In fact, since the start of the 2012/13 campaign, when he made his move from Stamford Bridge to Anfield, his minutes per goal rate of 133.4 puts him behind only Sergio Aguero, Mohamed Salah, Luis Suarez and Harry Kane of the players to have scored at least 20 Premier League goals in that time-frame. Sturridge has been more efficient than either Romelu Lukaku or Diego Costa over the same period.
Those numbers made him attractive to West Brom, who have only scored 21 goals in their first 26 games of the season, and Sturridge felt the same about them. Indeed, the proximity to his family was not the only factor in his decision to turn down other clubs. “The manager spoke very well, the challenge with the team and the style of play – I just felt this was the right fit for me,” he said.
Sturridge’s mention of West Brom’s style of play would have seemed jarring under Tony Pulis, but Pardew is tasked with introducing more attractive football. Results have been patchy so far – they have only won one of their last 12 Premier League games – but a closer look at the statistics throws up signs of evolution.
According to Opta, West Brom are playing more passes, creating more chances and averaging more possession than they were earlier in the season. That trend is good news for Sturridge, who is at his most effective when the ball is played to his feet or in behind an opposition defence.

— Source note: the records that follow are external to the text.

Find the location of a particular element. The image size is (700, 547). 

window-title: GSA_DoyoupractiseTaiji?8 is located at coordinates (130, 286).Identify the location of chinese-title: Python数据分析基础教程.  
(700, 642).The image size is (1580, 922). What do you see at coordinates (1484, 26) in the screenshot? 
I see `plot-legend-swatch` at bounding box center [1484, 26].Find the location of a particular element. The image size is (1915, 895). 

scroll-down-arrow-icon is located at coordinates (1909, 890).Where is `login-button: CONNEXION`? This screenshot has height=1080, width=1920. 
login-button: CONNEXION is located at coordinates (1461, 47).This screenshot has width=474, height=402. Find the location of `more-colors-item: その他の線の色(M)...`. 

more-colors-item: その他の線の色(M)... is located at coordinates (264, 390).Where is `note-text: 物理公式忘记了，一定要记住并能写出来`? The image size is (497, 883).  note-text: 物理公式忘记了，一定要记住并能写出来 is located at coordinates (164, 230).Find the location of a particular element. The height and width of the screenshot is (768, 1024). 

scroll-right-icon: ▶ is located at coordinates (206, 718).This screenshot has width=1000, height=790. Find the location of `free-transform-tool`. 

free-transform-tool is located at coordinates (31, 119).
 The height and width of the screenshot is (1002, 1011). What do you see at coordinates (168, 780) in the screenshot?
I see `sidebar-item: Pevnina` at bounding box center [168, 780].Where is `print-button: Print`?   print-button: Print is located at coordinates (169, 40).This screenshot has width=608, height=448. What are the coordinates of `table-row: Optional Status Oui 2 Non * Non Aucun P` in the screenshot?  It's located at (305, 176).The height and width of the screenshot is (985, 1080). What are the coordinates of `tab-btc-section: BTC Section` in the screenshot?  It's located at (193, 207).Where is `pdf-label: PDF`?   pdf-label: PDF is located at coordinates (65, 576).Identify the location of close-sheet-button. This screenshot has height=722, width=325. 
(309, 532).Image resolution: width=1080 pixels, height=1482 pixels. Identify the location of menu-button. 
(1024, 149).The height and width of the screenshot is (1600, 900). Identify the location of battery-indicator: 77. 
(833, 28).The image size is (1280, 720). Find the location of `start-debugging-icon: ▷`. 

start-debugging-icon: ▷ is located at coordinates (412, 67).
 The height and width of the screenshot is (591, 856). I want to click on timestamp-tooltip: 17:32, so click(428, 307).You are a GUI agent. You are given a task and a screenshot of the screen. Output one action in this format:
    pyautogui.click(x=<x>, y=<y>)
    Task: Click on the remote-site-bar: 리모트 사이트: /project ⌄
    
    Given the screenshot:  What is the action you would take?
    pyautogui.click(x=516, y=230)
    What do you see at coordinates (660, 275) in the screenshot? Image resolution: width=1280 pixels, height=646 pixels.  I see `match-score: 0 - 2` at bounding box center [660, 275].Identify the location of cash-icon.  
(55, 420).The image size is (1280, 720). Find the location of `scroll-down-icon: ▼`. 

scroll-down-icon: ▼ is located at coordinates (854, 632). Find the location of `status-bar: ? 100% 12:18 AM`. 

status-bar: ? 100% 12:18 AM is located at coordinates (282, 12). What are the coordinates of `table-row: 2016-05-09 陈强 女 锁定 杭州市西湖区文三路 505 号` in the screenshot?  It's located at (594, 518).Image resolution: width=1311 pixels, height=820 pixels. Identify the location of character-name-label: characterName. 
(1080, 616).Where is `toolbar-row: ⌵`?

The adversity of a relegation battle is a separate challenge, but having scored eight goals in 12 appearances for Bolton Wanderers in 2011, it is not the first time Sturridge has experienced football outside of the elite. What’s more, his scoring record suggests he does not necessarily require an abundance of service it to make his mark.
As always with Sturridge, the biggest obstacle to his success is likely to be his own body. Can he avoid injury and play with the kind of consistency that has eluded him for so long? Monday’s return to Stamford Bridge evoke memories of the past. But it will also provide a clue about his future.